§ 8208. Form of notice of transfer
NOTICE OF TRANSFER
IMPORTANT: THIS NOTICE AFFECTS YOUR CONTRACT
RIGHTS. PLEASE READ IT CAREFULLY.
Transfer of Policy
The AB Insurance company has agreed to replace us as your insurer under (insert policy/certificate
name and number) effective (insert date). The AB Insurance Company’s principal place
of business is (insert address). Financial information concerning both companies is
attached, including (1) ratings for the last five years, if available, or for such
lesser period as is available from two nationally recognized insurance rating services;
(2) balance sheets for the previous three years, if available, or for such lesser
period as is available and as of the date of the most recent quarterly statement;
(3) a copy of the Management’s Discussion and Analysis that was filed as a supplement
to the previous year’s annual statement; and (4) an explanation of the reason for
the transfer.

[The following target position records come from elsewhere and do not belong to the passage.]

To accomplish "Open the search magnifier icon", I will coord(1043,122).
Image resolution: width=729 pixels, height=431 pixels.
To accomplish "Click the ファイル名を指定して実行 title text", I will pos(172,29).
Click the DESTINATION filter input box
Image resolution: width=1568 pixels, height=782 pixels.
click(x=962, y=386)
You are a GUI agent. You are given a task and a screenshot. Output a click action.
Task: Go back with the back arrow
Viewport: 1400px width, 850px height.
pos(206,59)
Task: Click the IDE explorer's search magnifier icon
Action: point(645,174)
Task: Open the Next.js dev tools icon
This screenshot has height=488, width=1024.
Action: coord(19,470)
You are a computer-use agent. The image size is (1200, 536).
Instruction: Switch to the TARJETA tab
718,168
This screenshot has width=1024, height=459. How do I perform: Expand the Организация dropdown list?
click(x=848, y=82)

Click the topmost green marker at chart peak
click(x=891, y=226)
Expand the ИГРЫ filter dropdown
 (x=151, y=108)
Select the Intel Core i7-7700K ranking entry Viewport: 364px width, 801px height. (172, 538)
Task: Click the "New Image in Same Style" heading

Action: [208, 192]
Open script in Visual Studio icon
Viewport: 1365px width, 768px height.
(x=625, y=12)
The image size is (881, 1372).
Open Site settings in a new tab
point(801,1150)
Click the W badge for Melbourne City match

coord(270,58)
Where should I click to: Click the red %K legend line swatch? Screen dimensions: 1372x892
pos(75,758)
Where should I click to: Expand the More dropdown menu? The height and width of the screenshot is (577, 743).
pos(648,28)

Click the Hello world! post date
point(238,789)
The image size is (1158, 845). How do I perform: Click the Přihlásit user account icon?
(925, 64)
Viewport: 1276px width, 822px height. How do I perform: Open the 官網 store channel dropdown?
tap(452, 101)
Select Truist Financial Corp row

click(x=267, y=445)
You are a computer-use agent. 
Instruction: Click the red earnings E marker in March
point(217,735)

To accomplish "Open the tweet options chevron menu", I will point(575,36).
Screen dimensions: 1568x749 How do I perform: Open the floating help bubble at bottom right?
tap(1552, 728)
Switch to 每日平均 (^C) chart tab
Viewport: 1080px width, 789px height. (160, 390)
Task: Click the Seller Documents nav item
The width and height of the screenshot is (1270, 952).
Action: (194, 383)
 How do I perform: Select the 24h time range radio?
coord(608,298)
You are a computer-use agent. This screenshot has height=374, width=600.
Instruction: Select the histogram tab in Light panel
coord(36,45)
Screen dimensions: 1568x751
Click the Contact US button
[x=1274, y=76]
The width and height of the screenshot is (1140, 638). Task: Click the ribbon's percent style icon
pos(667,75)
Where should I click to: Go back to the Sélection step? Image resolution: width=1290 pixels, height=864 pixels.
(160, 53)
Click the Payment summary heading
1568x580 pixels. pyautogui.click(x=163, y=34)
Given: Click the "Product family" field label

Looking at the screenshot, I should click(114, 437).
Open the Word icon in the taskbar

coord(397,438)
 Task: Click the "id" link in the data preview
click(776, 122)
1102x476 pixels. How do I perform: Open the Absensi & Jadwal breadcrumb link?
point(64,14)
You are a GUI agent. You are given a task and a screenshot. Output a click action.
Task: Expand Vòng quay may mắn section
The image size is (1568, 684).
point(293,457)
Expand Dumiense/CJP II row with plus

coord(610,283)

You may obtain additional information concerning AB Insurance Company
from reference materials in your local library or by contacting your Insurance Commissioner
at (insert address and phone number).
The AB Insurance Company is licensed to write this coverage in your state. The Commissioner
of Insurance in your state has reviewed the potential effect of the proposed transaction,
and has approved the transaction (if the commissioner has approved the transaction).
Your Rights
You may choose to consent to or reject the transfer of your policy to AB Insurance
Company. If you want your policy transferred, you may notify us in writing by signing
and returning the enclosed pre-addressed, postage-paid card.
Payment of your premium to the AB Insurance Company will also constitute consent to
the transfer of your policy unless you reject or reserve the right to reject the transfer
when you make your payment. Your next premium notice will tell you how to pay the
premium and keep your policy in force while reserving your right to reject the transfer.
If you do not want your policy transferred, you must notify us in writing that you
reject the transfer. You may use the enclosed pre-addressed, postage-paid card to
notify us that you reject the transfer.
If you reject the transfer, you may keep your policy with us or exercise any option
under your policy. If we do not receive notice of rejection, you will, as a matter
of law, be deemed to have consented to the transfer effective (insert date). However,
before this consent is final you will be provided a second notice of the transfer
12 months from now. After the second notice is provided, you will have two months
to reply. If you pay your premium to the AB Insurance Company without reserving your
right to reject the transfer, you will not receive a second notice.
You may also notify us of your consent to or rejection of the transfer of your policy
by writing to us at:
Insert name, address and facsimile number of contact person.
Effect of Transfer
If you accept this transfer, AB Insurance Company will be your insurer. It will have
direct responsibility to you for the payment of all claims, benefits and for all other
policy obligations. We will no longer have any obligations to you.
If you accept this transfer, you should make all premium payments and claims submissions
to AB Insurance Company and direct all questions to AB Insurance Company.
If you have any further questions about this agreement, you may contact XY Insurance
(the transferring insurer) or AB Insurance Company.
Sincerely,
| XY Insurance Company |
AB Insurance Company |
| address |
address |
| toll-free telephone number |
toll-free telephone number |
For your convenience, we have enclosed a pre-addressed postage-paid response card.
Please take time now to read the enclosed notice and complete and return the response
card to us.
[Notice Date]
| RESPONSE CARD |
|
| ___________ |
|
Yes, I accept the transfer of my policy from XY Insurance |
| |
|
Company (transferring company) to AB Insurance Company |
| |
|
(assuming company). |
| ___________ |
|
No, I reject the proposed transfer of my policy from XY |
| |
|
Insurance Company to AB Insurance Company and wish to |
| |
|
retain or exercise my rights under my policy with XY Insurance |
| |
|
Company. |
| Date: _________________________________________ |
|
Signature: _______________________________________ |
|
| Name: |
|
|
|
|
| Street Address: |
|
|
|
|
| City, State, Zip: |
|
|
|
|
(Added 1993, No. 235 (Adj. Sess.), § 7.)